EXERCISE AIM => Identify each line below that contains the word "chart", and copy it out.

SOURCE RECORDS =>
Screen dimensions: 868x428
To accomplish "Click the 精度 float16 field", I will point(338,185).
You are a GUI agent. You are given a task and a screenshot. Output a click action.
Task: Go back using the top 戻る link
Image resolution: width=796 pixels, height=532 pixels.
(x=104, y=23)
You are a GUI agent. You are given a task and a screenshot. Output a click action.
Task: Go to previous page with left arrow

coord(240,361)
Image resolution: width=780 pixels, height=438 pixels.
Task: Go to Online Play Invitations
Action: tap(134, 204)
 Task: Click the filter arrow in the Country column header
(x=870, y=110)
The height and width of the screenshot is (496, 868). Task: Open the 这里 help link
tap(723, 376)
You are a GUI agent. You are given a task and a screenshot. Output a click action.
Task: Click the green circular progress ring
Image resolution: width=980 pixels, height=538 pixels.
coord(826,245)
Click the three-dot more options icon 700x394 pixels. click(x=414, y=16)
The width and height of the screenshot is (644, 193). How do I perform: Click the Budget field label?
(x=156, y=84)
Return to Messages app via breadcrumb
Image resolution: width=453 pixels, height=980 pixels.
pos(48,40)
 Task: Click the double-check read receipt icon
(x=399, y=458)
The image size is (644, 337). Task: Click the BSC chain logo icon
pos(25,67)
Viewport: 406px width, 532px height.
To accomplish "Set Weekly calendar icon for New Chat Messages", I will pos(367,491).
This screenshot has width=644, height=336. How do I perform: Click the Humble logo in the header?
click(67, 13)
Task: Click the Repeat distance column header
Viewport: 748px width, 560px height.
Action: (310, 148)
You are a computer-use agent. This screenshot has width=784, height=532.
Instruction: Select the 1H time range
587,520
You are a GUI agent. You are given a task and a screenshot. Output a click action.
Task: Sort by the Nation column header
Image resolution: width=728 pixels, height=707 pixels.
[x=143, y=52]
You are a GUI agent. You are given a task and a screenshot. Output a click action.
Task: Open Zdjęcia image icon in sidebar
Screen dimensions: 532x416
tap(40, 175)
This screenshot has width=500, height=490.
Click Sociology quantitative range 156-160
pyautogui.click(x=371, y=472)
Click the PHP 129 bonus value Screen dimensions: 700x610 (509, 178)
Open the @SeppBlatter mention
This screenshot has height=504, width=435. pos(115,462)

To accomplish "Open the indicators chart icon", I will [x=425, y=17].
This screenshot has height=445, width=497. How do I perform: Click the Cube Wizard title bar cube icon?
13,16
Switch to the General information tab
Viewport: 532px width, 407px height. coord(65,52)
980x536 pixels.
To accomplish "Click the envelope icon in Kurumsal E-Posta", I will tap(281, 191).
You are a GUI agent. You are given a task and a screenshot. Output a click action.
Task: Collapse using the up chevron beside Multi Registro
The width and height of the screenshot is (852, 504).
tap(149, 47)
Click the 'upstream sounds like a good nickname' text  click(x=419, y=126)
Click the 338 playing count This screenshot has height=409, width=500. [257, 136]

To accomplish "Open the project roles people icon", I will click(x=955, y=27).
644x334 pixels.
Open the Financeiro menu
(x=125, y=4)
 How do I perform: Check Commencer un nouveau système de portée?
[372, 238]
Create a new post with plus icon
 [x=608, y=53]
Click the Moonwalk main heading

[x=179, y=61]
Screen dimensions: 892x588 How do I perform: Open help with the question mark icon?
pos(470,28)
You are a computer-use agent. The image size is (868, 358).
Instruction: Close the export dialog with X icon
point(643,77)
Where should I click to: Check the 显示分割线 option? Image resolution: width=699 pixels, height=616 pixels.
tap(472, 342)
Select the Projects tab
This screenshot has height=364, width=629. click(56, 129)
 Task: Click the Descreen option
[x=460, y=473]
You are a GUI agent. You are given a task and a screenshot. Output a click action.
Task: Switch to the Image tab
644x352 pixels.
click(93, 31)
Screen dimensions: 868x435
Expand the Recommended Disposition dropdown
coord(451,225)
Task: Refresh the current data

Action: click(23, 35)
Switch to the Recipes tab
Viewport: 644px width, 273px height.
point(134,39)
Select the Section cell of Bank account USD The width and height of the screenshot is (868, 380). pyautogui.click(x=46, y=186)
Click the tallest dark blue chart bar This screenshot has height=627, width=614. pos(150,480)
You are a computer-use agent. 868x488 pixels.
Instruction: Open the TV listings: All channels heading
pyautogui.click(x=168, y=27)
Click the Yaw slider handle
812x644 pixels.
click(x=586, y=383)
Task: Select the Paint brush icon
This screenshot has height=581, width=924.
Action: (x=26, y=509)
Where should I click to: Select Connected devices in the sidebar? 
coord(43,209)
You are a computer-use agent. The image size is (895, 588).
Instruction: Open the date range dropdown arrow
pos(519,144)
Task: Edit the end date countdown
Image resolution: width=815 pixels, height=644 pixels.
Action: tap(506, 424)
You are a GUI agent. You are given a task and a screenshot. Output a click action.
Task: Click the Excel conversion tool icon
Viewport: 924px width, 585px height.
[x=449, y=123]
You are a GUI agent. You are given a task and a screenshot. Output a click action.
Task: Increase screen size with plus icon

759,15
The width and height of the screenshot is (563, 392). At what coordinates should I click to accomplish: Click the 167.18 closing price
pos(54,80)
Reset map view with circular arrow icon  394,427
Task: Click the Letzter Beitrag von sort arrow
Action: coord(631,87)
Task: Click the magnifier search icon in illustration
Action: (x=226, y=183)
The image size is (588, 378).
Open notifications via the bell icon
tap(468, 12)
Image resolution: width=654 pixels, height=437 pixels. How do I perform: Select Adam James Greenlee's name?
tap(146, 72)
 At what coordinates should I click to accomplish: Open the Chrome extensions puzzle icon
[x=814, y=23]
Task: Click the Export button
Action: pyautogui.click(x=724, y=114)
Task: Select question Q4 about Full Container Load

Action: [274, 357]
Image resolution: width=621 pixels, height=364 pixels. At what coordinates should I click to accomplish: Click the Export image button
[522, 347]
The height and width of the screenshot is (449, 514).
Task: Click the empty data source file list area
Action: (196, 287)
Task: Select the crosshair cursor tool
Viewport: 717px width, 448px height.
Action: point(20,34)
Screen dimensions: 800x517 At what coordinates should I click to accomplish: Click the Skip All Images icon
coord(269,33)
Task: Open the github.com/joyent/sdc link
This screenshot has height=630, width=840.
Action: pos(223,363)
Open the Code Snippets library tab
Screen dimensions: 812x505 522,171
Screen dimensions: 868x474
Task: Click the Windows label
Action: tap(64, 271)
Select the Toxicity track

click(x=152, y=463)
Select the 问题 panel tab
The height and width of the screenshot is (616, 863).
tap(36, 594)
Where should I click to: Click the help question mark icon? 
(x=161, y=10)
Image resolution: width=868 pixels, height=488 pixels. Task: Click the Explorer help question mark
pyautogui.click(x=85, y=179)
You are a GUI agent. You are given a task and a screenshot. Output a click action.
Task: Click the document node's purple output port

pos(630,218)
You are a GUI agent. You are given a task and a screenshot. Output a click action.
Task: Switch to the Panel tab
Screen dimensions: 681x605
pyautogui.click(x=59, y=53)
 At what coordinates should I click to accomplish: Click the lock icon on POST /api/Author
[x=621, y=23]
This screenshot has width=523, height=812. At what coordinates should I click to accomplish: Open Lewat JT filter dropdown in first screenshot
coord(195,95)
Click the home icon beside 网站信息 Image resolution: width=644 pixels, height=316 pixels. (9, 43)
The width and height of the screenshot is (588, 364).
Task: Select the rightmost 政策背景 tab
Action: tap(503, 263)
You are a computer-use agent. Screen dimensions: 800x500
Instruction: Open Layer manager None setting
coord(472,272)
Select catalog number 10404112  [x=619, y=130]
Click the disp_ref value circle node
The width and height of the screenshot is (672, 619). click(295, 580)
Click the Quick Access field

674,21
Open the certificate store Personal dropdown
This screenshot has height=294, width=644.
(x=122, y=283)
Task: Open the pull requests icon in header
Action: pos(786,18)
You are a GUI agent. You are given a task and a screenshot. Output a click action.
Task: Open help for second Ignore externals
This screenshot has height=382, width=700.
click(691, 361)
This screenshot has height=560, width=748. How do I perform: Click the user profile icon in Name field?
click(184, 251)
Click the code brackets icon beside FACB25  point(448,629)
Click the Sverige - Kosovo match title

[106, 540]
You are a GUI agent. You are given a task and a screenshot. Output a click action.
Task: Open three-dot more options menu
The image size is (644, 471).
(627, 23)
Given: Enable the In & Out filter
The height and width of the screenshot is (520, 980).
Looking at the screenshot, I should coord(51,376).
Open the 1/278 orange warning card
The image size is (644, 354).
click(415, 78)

SOLUTION TO THE EXERCISE =>
To accomplish "Open the indicators chart icon", I will [x=425, y=17].
Click the tallest dark blue chart bar This screenshot has height=627, width=614. pos(150,480)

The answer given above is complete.